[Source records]
=-=-=
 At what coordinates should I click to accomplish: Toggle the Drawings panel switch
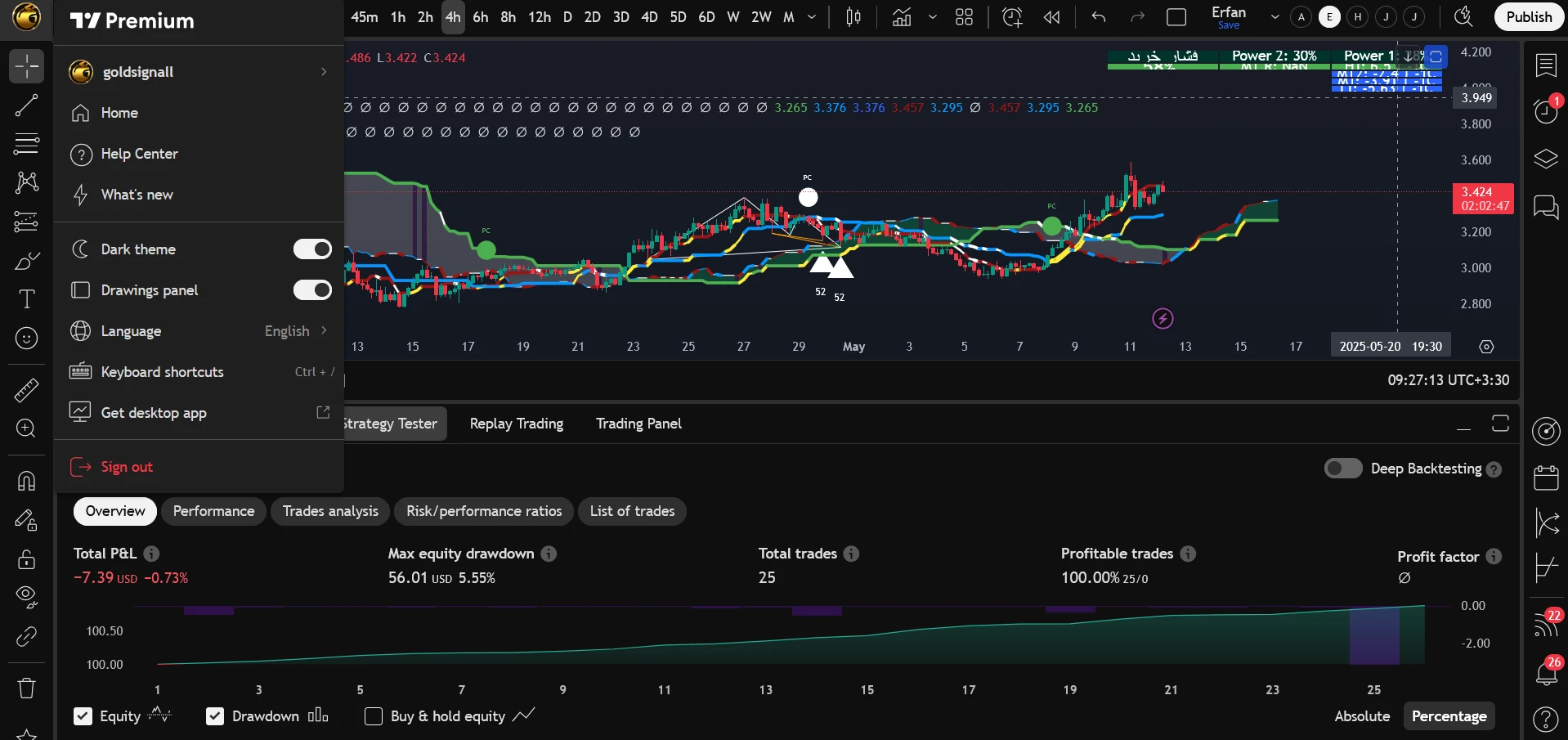point(312,290)
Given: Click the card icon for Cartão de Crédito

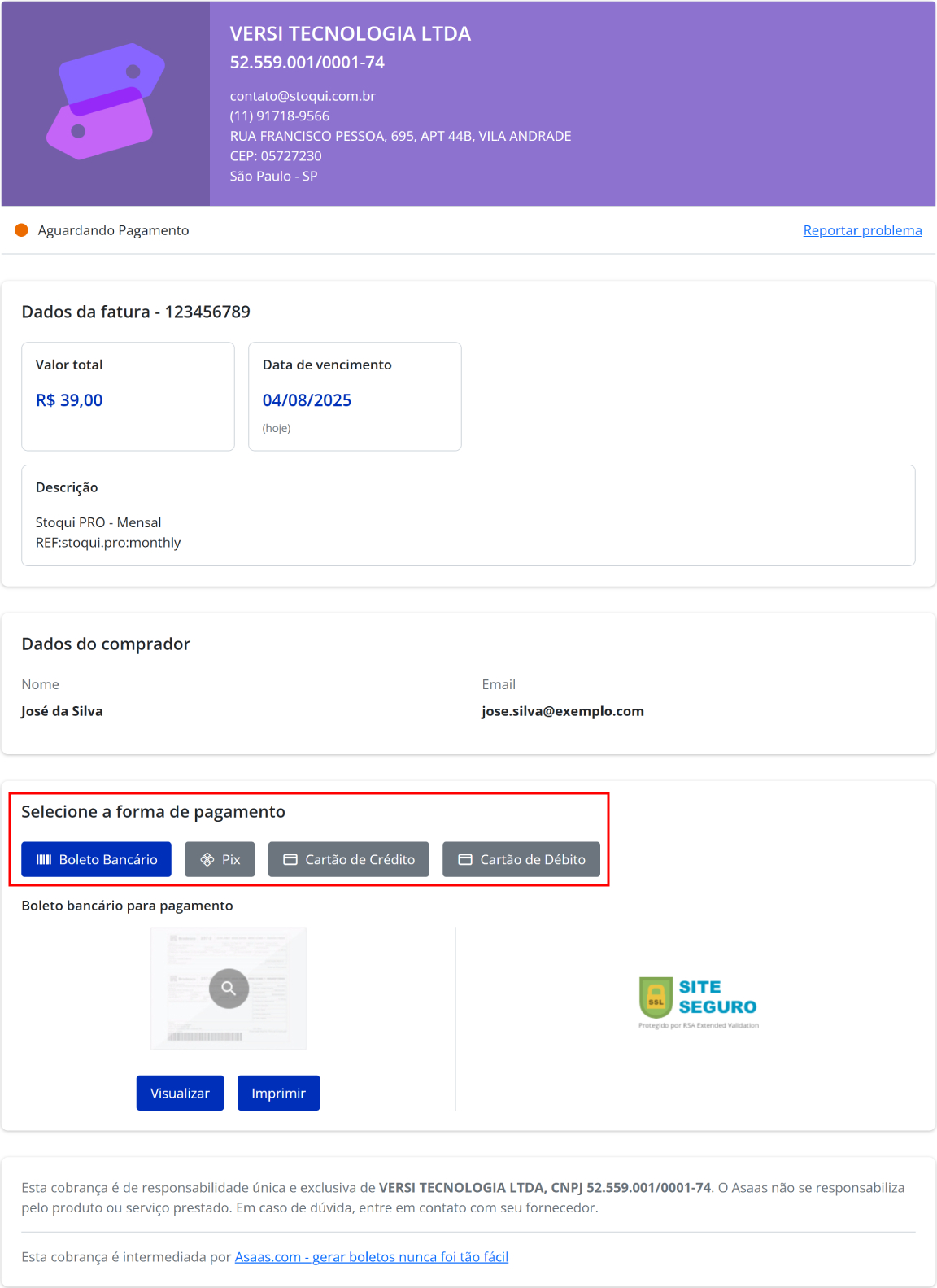Looking at the screenshot, I should pyautogui.click(x=290, y=859).
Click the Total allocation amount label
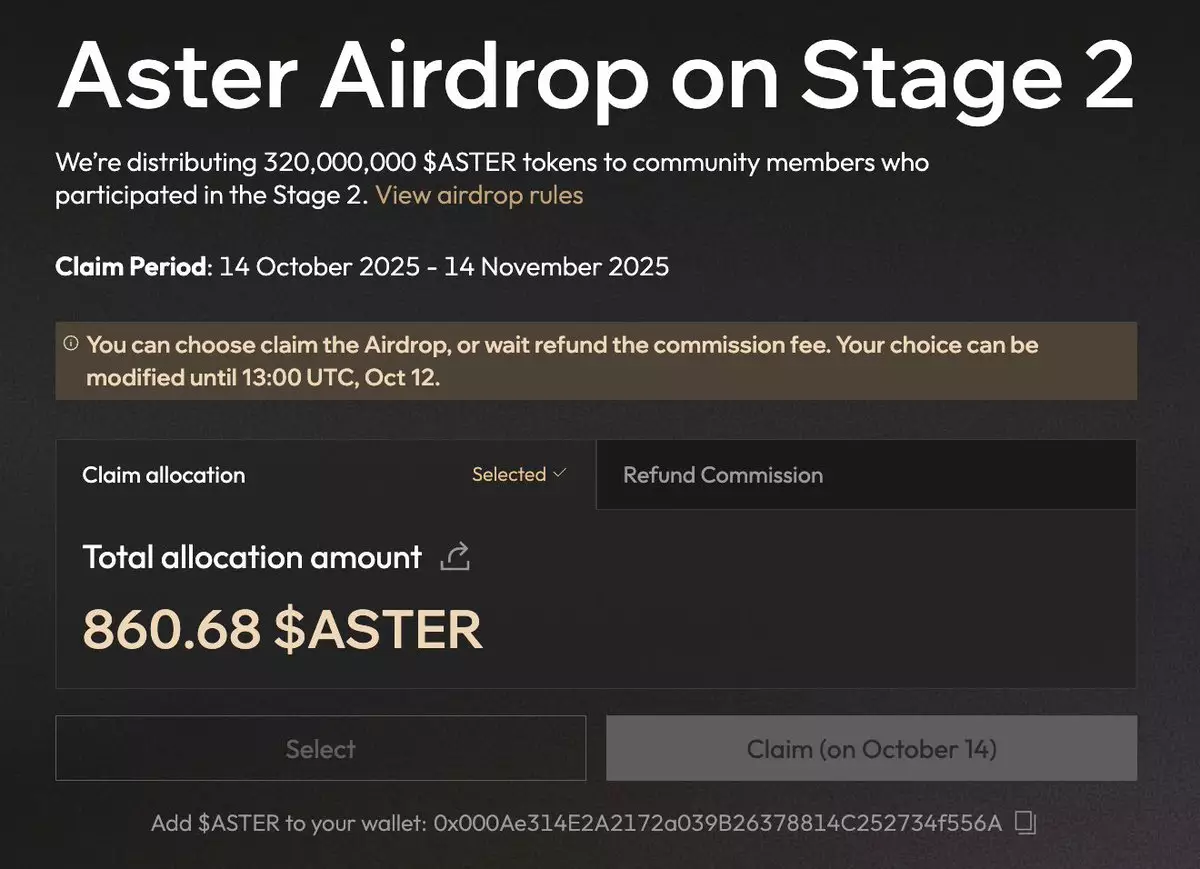1200x869 pixels. click(x=252, y=557)
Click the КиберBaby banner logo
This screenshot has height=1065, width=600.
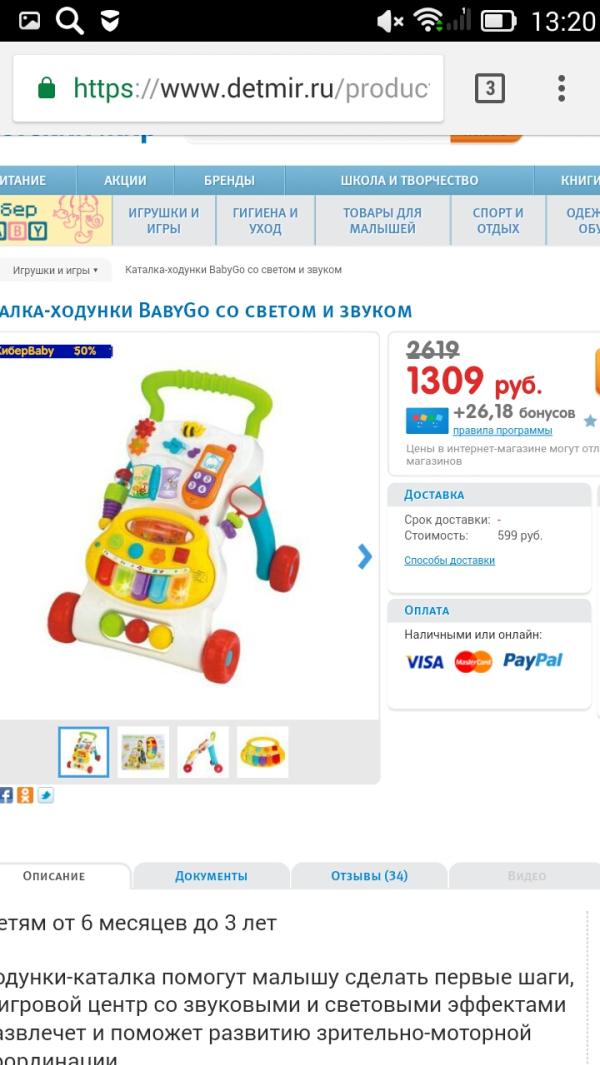tap(56, 220)
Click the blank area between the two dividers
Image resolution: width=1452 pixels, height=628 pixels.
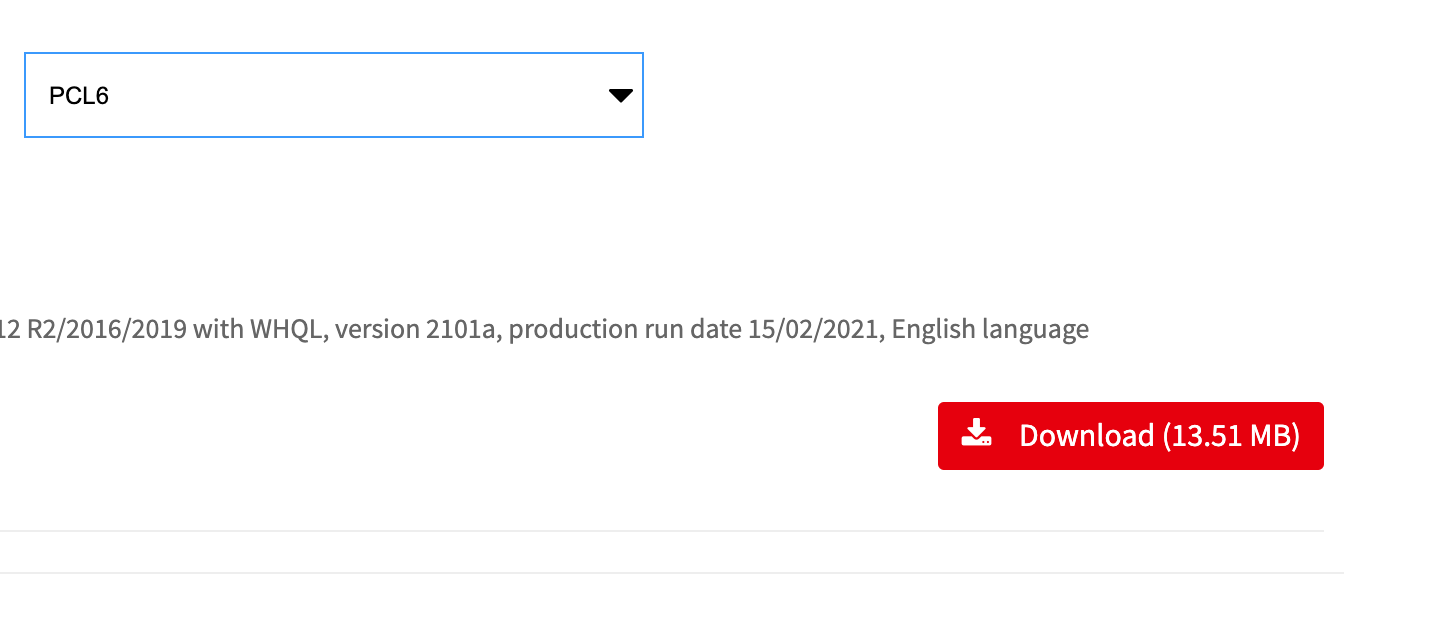660,551
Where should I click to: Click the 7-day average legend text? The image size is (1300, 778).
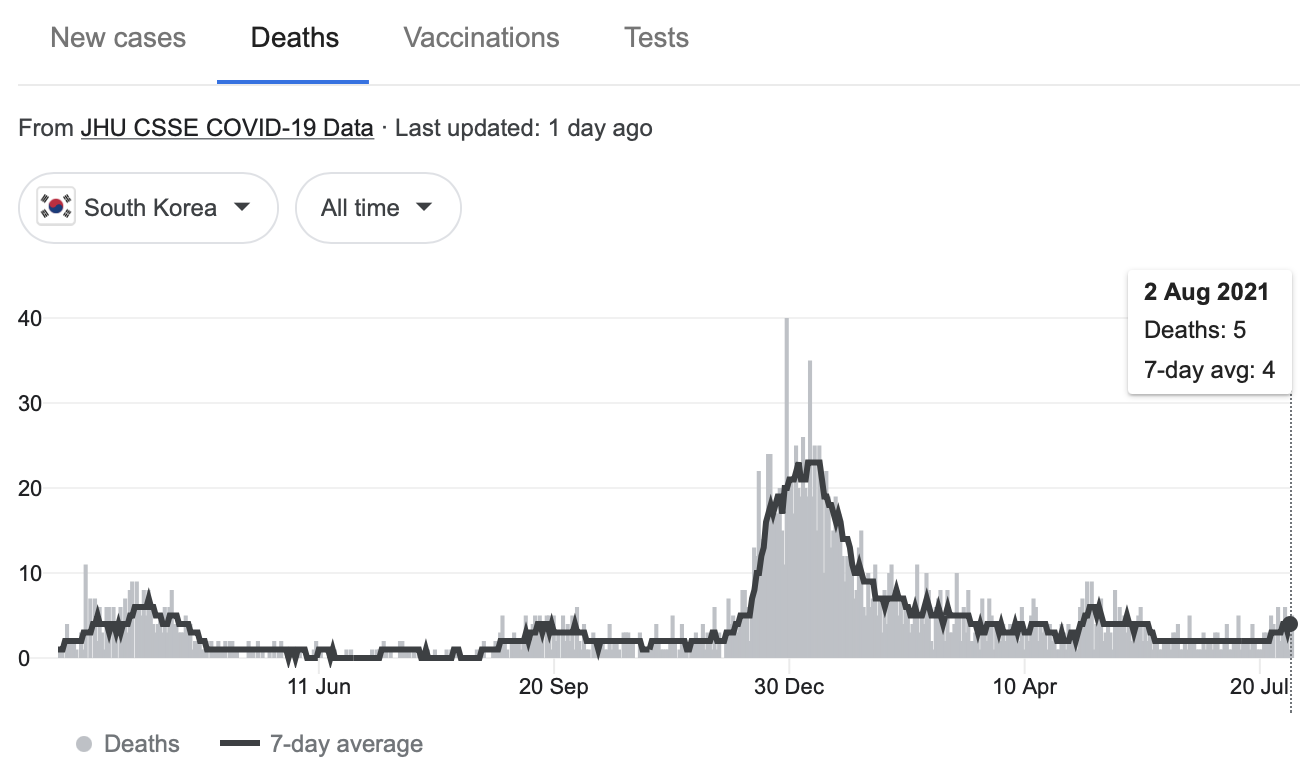point(346,744)
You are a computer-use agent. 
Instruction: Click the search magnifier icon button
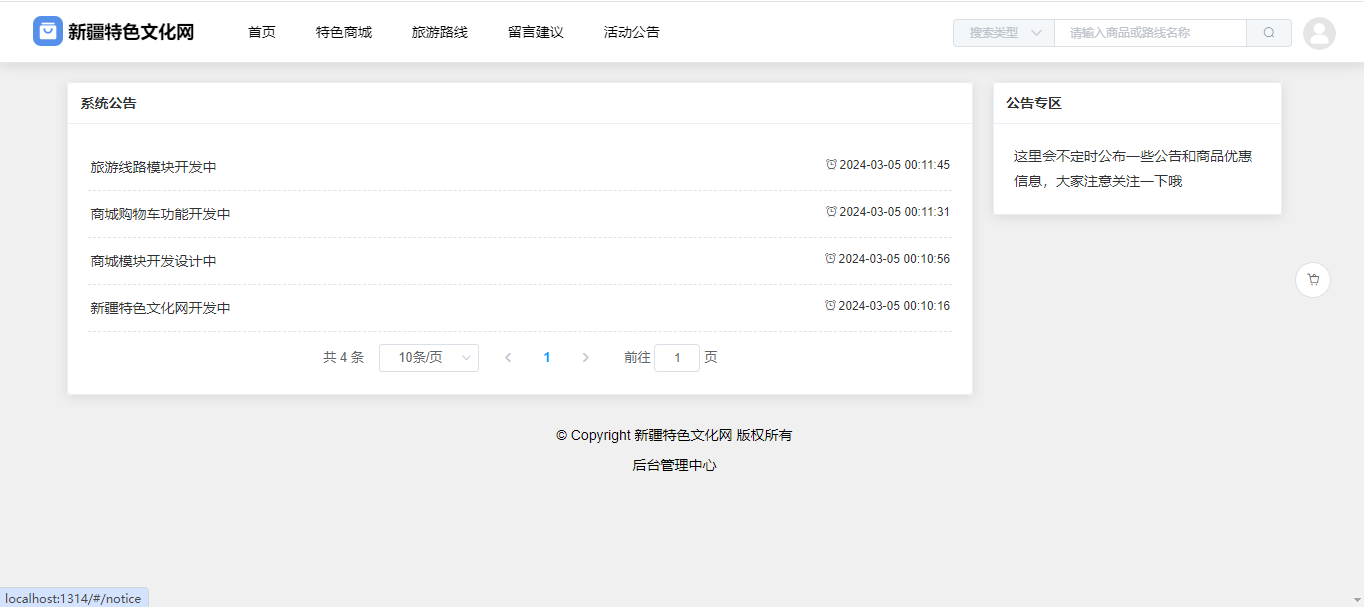point(1268,33)
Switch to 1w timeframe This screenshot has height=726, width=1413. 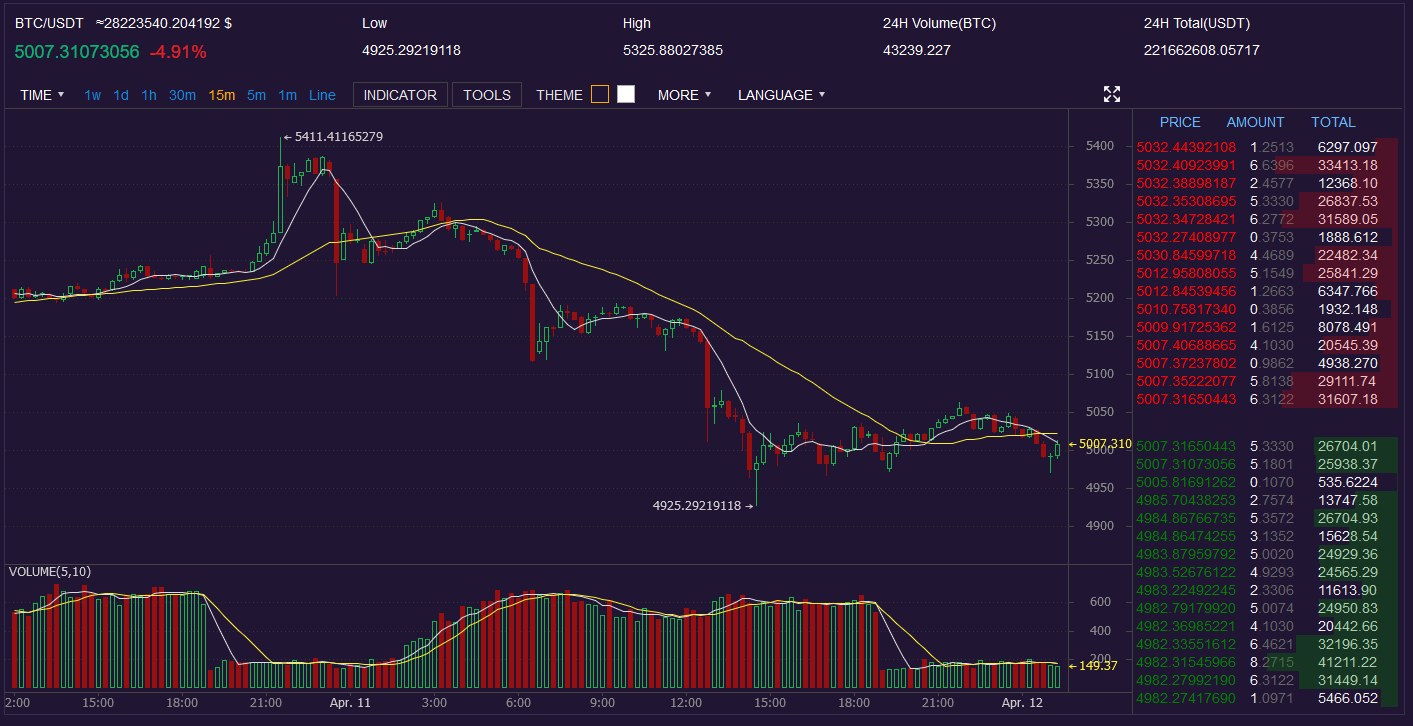pos(92,95)
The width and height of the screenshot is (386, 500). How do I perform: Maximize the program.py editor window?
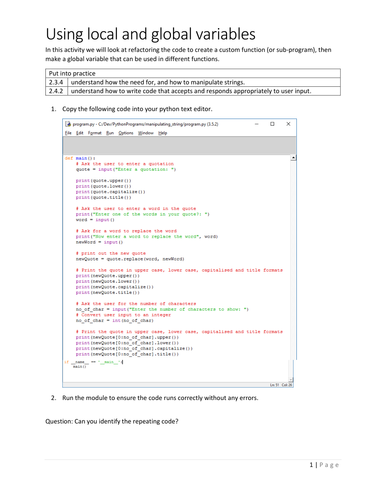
=-=-=
The response must match the data line for line, from its first line through the line with "Click the blank area between the two dividers", inclusive, and must leave out the pictures.

 At what coordinates should I click to accomplish: Toggle the Drawings panel switch
point(312,290)
Given: Click the card icon for Cartão de Crédito

Looking at the screenshot, I should pyautogui.click(x=290, y=859).
Click the Total allocation amount label
1200x869 pixels. click(x=252, y=557)
Click the КиберBaby banner logo
This screenshot has height=1065, width=600.
tap(56, 220)
Click the blank area between the two dividers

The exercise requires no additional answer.